Tasks for this exercise:
(a) Answer these questions about the comment thread on the pandemic response:
(i) Which three countries does one commenter name as having beaten the virus?
(ii) According to the quote from Scientific American, why did one epidemiologist decline to talk?
(iii) In the security-attack comparison, how long do the engineers spend mitigating the attack?
(b) Continue the comment thread on the pandemic response, starting after its last sentence.

Nobody would have predicted the current response based on that graph. It fits a trend where people become less and less willing to accept physical risks.

Why can't we discuss this without calling one another "purposefully blind"?

1 comments

Why do people keep making this argument that the numbers are so low and don’t warrant a response without addressing or considering that the world has taken MAJOR steps to curb the spread and impact of the virus. If we all lived our lives as normal, it would likely be way worse.

Not to mention that if we were to have lived our lives as normal and not cared, then deaths outcomes would rise even more in proportion to hospital admissions since the more overloaded a hospital gets, the harder it is to get proper care.

It’s really not rocket science. Epidemiologist and doctors are saying we should take significant measures to stop this, I think I trust them. I wouldn’t want a doctor telling me how to engineer a web service.

Yeah, when your hospitals are operating at 100% capacity, the argument "but excess deaths this year aren't actually much higher" doesn't really work.

And then if, through heroic effort and sacrifice the hospitals don't get overrun, people say "why were we worried? The hospitals never went over capacity!". Like if a team of engineers spend a week mitigating a security attack, then all of the non experts at the company say "well, nothing ended up happening, guess the whole thing was overblown".

Which epidemiologists are you referring too? It seems even Scientific American can't get information from them.

"One epidemiologist told us the environment was “too toxic” to talk to us, even anonymously."

https://www.scientificamerican.com/article/the-covid-science...

You’re missing the forest for the trees.

We know how to beat this virus, other countries have done it (South Korea, Taiwan, NZ). The solution is incisive contact tracing, short effective and targeted lock downs, social distancing, etc...

The problem is that in the US our institutions have failed us so badly that those solutions are not an option. Because of the delayed (and insufficient) response and our hollowed out institutions the virus has become so widespread (and our institutions so rickety) that we can’t effectively apply the solutions we know exist because it’s too late.

Screenshot grounding data
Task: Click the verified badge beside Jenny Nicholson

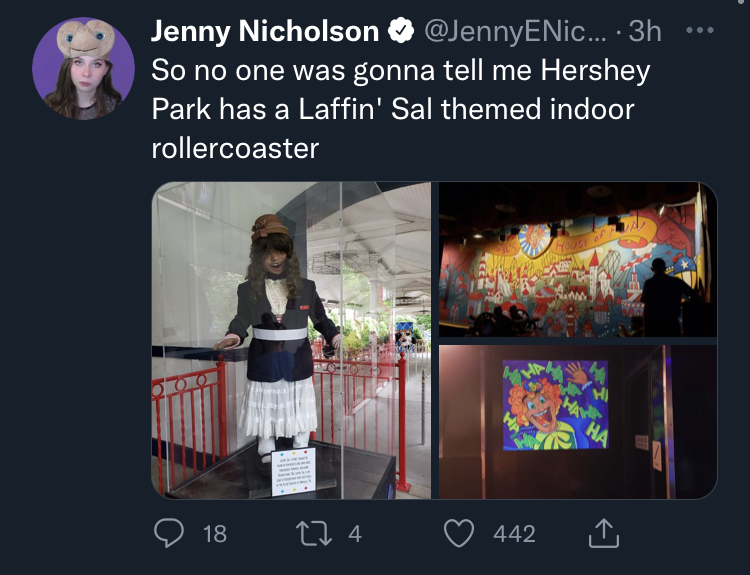Action: tap(401, 31)
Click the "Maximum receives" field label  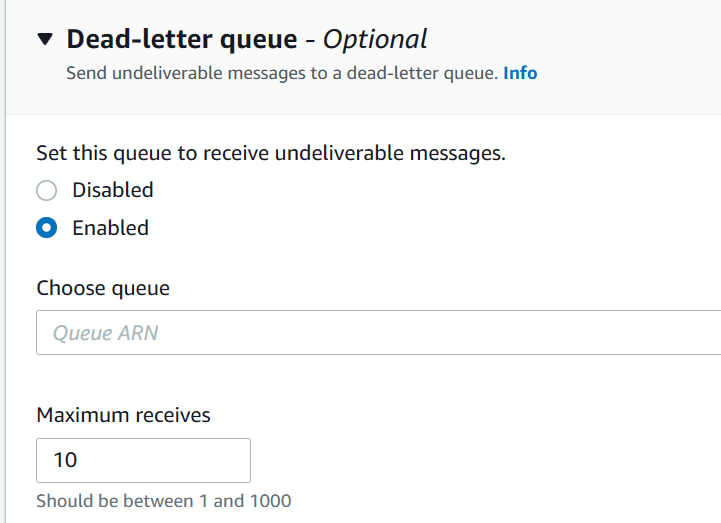(123, 415)
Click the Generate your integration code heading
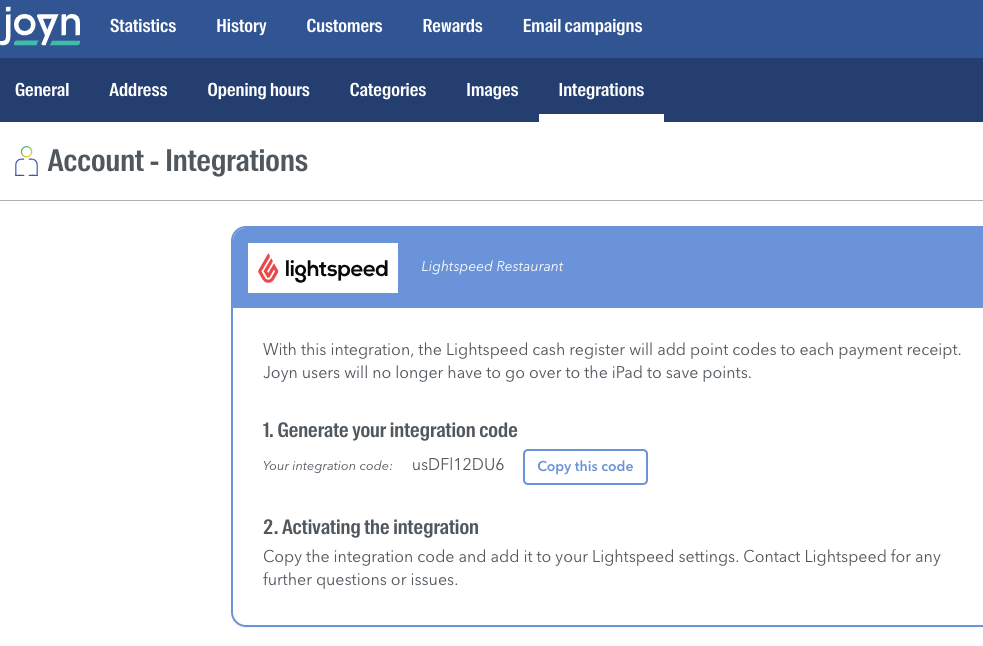The image size is (983, 646). point(390,430)
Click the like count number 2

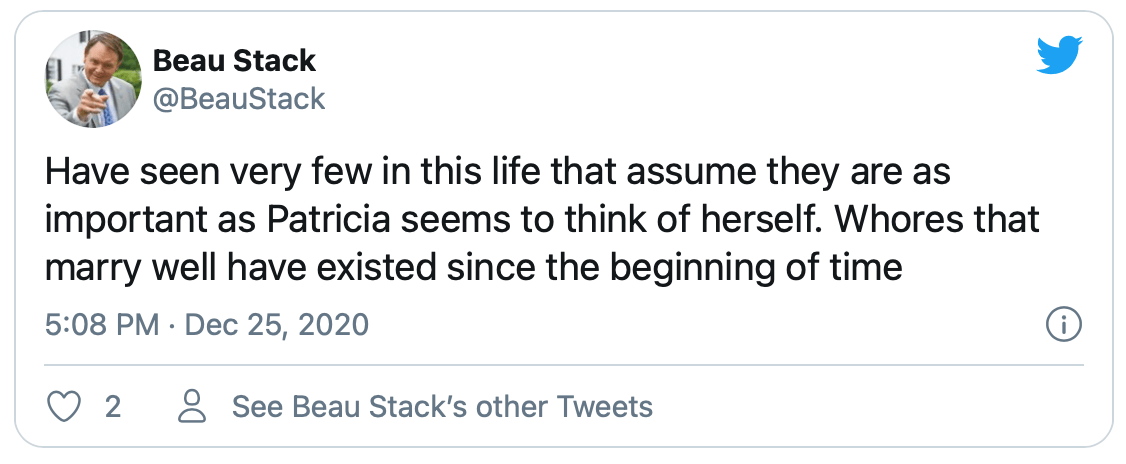[x=112, y=407]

Answers to the exercise:
(a)
(i) South Korea, Taiwan, and NZ.
(ii) The environment was "too toxic" to talk, even anonymously.
(iii) A week.

(b)
This is where the problem lies. Instead of talking about the solutions we know work, we are forced into a position where our only options are extreme (full lock downs and such) and they can't even fix the problem, only mitigate the damage (with significant collateral damage). Our binary choice is essentially death or destruction, and that is a direct result of our own failures. These are not the only two existing options, they are just the only ones presented to us in the US.

I am not trying to say that epidemiologists all agree on full lock downs. But no epidemiologist worth their salt will say we should do absolutely nothing about this virus, they will argue over specific strategies and their collateral damage, but they will not say that we should do nothing.

You're being dishonest however in saying "look the excess deaths are so low" without considering that their have been significant measures put in place to reduce that death count. That's logically equivalent to saying "see we don't need seatbelts because the number of people dying is not that high" after seat belt laws have been implemented. In this case, the reason excess mortality is lower is not because the virus isn't deadly to many people, but precisely because the measures we have taken.

The few epidemiologists that have spoken out against the measures have been ordered to stop talking publicly. Studies have been accompanied by lengthy apologies for the facts they found. See for example https://www.wnd.com/2020/11/major-peer-reviewed-study-finds-...

I don't know a lot about viruses, but I know groupthink when I see it. Suppressing competing opinions is the opposite of science.